A sunny afternoon is perhaps not the perfect time to see one of Ibsen’s more ponderous plays, but this tale of the morally oppressive house of Pastor Rosmer, the memory of his drowned wife, and the political machinations in the upcoming election has a lot of relevance to what’s happening in the UK right now.
Ian Rickson’s production finds the humour within the text and translation (by Duncan MacMillan) despite the constant feeling, quite rightly, that disaster is just around the corner. With perceptive comments about the power of the press to bring influence from good or bad, the play retains its power to connect.
John Rosmer (Tom Burke) has lost his faith and has been swayed to the political left, personified by disgraced Peter Mortensgaard (Jake Fairbrother) who was cast out for having a child with a married woman, and who now publishes the leftist newspaper The Lighthouse.

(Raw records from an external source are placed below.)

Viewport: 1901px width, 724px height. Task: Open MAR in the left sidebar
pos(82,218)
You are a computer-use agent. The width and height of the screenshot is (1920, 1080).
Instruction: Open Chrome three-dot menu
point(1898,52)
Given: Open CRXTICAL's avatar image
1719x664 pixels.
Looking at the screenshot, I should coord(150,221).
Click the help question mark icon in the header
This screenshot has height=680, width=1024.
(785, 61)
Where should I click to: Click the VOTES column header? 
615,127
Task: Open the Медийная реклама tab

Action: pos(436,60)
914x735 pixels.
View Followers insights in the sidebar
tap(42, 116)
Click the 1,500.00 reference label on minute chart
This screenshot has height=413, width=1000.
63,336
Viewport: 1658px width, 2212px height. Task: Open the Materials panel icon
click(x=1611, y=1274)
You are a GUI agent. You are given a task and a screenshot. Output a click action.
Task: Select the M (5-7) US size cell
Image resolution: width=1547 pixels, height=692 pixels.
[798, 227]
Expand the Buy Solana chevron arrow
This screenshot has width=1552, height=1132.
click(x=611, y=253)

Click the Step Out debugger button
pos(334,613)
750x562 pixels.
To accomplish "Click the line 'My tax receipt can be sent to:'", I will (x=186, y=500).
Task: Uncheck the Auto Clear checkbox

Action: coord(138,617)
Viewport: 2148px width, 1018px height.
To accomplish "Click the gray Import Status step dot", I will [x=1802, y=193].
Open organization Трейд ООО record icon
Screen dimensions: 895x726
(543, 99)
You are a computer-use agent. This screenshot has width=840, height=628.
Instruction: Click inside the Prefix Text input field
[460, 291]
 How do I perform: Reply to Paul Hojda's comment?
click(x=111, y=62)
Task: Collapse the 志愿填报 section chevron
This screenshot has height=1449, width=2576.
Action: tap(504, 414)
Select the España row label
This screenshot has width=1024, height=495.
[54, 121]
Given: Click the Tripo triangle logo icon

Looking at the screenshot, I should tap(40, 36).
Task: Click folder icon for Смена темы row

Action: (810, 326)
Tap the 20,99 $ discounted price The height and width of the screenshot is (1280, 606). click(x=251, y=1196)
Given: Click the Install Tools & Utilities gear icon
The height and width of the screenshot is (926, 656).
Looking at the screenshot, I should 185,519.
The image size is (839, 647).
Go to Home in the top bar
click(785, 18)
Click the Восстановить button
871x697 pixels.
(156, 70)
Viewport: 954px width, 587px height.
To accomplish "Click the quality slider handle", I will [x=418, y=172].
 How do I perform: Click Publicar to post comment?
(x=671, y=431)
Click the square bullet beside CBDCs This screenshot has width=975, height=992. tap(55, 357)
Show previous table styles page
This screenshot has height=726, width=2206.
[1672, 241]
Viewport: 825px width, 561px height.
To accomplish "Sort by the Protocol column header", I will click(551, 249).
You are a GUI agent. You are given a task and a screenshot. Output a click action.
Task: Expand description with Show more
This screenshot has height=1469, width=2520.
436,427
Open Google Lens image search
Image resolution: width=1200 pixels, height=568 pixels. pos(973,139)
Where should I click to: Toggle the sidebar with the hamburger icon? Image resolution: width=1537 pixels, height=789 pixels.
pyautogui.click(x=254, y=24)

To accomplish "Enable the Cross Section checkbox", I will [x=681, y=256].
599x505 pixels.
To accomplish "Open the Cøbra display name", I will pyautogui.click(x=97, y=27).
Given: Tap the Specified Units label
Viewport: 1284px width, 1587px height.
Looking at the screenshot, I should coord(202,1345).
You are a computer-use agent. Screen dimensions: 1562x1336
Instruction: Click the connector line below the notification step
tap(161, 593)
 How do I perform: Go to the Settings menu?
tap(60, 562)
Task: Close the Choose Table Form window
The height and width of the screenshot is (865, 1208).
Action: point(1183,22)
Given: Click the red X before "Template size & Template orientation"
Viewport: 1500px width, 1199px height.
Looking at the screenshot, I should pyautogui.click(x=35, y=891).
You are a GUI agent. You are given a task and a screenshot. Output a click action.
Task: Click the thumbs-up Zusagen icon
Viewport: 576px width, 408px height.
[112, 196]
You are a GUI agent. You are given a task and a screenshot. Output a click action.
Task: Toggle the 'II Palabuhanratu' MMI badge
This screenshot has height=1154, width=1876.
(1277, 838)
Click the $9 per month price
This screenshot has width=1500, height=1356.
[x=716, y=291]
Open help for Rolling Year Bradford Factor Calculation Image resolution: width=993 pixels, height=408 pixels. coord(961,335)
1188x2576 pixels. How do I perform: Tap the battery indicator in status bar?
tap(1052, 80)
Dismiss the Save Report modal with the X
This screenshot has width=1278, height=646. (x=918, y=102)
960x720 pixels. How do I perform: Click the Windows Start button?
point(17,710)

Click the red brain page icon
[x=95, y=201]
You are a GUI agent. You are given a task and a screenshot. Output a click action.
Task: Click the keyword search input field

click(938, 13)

Governor Kroll (Giles Terera) whose dead sister had been married to Rosmer, represents the right-wing of politics, against any talk of equality and a strong upholder of what he sees is the decent way of living (marriage, children, the Church, sobriety). He reveres the ancestors of Rosmersholm, a set of unsmiling men depicted in portraits which line the walls of the large dining room in which we first find ourselves.
Into this house we also find Rebecca West (Hayley Atwell), who had been a friend to both the Rosmers, and who is a liberated, independent thinker with a shadowy past. In contrast to her is Mrs Helseth (Lucy Briers), long-time housekeeper, who gets her opinions from the traditional paper The Tribune, yet acknowledges that women “are all human”.
There is also an academic idealist, come to grief, in the person of Ulrik Brendel (Peter Wight), who turns up to Rosmersholm in rags, to call in favours from his former pupil and protege. His assumption that the people can think for themselves also comes to grief.
Rae Smith’s set is huge and oppressive, with cavernous space and triple height doors and windows, with Rosmer’s bedroom showing the spaces where his cross and (presumably) portrait of his dead wife once graced the wall.
At first the house is in darkness, furniture shrouded, dead flowers; then it opened up to represent something of the insight Rosmer thinks he has gained of the world.
When he tells his bewildered servants “I do not think I am better than you” and gives them fresh flowers to take back to their families, this is mainly received in silence, save one manservant who skips briefly on his way to the door.
The ending is bleak, and cleverly indicated as the stage floods with water as the mill wheel fails to keep the river moving. This is an important new reading of Rosmersholm, which deserves a bit more interest from audiences.